### Document section
____
In recent decades, passive bistatic radar (PBR) has been extensively studied for different applications with the non-cooperative illuminator because it has many advantages, such as good anti-comprehensive electronic interference, low cost, and so on. The research of PBR based on base station, FM radio [1], and satellite [2] has made remarkable achievements, and the prediction of the RCS of passive bistatic radars (PBR) [3,4] based on a non-cooperative illuminator has been proposed. One of the main issues based on the PBR is to predict the RCS of the coated target.

The coated target includes the dielectric/metallic composite structures, which have been widely used in many engineering applications [5,6]. Various coatings are usually mounted on stealth military equipment, microwave planar circuits, radomes, and wireless communication facilities [7]. The application of the method of moments (MoM) [8,9,10], which is a full-wave method, has reached maturity. The MoM has been widely adopted for calculating the RCS of perfect electric conductors. For the dielectric material problem, two methods based on the MoM have been proposed to solve the electromagnetic scattering problem, including the PMCHWT equation [11] and the volume integral equation (VIE) [12]. Meanwhile, many methods are proposed to analyze the EM scattering problems of coated target, such as the thin dielectric sheet (TDS) [13] method, shooting and bouncing ray (SBR) [14], impedance boundary condition (IBC) [15], and so on. In general, for the coated targets, the EFIE-PMCHWT integer equation [16,17,18] based on the MoM proposed by Sadasiva M. Rao et al. is more popular than others since the EFIE-PMCHWT integral equations can deal with the EM scattering problems of any arbitrary shaped conducting bodies coated with an arbitrary thickness. Compared with the VIE, the EFIE-PMCHWT integral equations only require meshing the surfaces of dielectric and metallic parts by using the triangles, which causes the number of unknowns of EFIE-PMCHWT to be much fewer than that of VIE. However, when obtaining the broadband radar cross-section, the traditional EFIE-PMCHWT integral equations need to calculate the currents for each frequency point, which makes it difficult to quickly calculate the electromagnetic scattering characteristics.
____
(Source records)
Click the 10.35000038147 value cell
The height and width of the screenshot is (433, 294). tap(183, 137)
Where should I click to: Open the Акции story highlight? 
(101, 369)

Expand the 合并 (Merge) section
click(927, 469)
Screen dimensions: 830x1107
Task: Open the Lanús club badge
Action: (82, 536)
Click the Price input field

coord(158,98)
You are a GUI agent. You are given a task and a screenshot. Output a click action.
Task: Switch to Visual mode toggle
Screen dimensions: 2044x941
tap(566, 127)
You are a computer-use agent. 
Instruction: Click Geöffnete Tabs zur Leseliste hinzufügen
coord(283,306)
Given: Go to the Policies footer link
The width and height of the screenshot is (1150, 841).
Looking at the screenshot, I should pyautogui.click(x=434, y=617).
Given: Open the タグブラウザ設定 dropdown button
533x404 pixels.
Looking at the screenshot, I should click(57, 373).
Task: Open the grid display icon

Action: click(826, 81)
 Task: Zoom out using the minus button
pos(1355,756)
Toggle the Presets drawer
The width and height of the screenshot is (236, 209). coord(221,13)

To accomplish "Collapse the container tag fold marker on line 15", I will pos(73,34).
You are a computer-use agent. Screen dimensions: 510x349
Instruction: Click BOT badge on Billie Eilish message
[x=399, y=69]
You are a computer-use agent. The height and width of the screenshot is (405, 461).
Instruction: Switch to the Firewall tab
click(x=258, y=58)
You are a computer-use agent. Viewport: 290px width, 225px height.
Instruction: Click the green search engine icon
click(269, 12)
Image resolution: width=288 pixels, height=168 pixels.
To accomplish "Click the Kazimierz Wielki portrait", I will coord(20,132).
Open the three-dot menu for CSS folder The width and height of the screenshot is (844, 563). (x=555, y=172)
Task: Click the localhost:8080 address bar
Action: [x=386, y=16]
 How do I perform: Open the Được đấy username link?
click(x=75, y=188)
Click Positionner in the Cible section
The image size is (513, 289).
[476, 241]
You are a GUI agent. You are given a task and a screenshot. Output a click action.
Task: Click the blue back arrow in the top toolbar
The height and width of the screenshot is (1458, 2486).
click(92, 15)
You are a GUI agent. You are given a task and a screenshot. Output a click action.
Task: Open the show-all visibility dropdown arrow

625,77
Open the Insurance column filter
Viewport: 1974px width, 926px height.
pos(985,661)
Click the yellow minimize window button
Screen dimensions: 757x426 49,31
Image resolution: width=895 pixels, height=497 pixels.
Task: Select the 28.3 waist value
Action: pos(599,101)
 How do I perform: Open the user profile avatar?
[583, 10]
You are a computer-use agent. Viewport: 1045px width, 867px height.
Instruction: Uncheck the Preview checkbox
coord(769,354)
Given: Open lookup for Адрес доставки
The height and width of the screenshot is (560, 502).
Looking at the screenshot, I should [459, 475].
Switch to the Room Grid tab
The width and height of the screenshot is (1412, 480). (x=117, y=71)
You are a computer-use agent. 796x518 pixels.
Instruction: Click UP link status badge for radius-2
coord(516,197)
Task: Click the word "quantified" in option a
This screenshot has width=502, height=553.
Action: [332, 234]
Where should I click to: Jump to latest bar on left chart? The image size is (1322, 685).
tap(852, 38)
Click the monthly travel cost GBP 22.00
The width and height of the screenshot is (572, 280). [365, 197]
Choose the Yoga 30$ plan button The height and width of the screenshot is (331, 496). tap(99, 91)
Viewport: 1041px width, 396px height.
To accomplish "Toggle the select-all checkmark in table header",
____
Reproduce the passive bistatic radar passage starting at "In recent decades, passive" and ending at "the coated target.", renaming "non-cooperative illuminator" as "third-party transmitter" throughout. The data shown above is separate material from the passive bistatic radar passage.

### Complete output
In recent decades, passive bistatic radar (PBR) has been extensively studied for different applications with the third-party transmitter because it has many advantages, such as good anti-comprehensive electronic interference, low cost, and so on. The research of PBR based on base station, FM radio [1], and satellite [2] has made remarkable achievements, and the prediction of the RCS of passive bistatic radars (PBR) [3,4] based on a third-party transmitter has been proposed. One of the main issues based on the PBR is to predict the RCS of the coated target.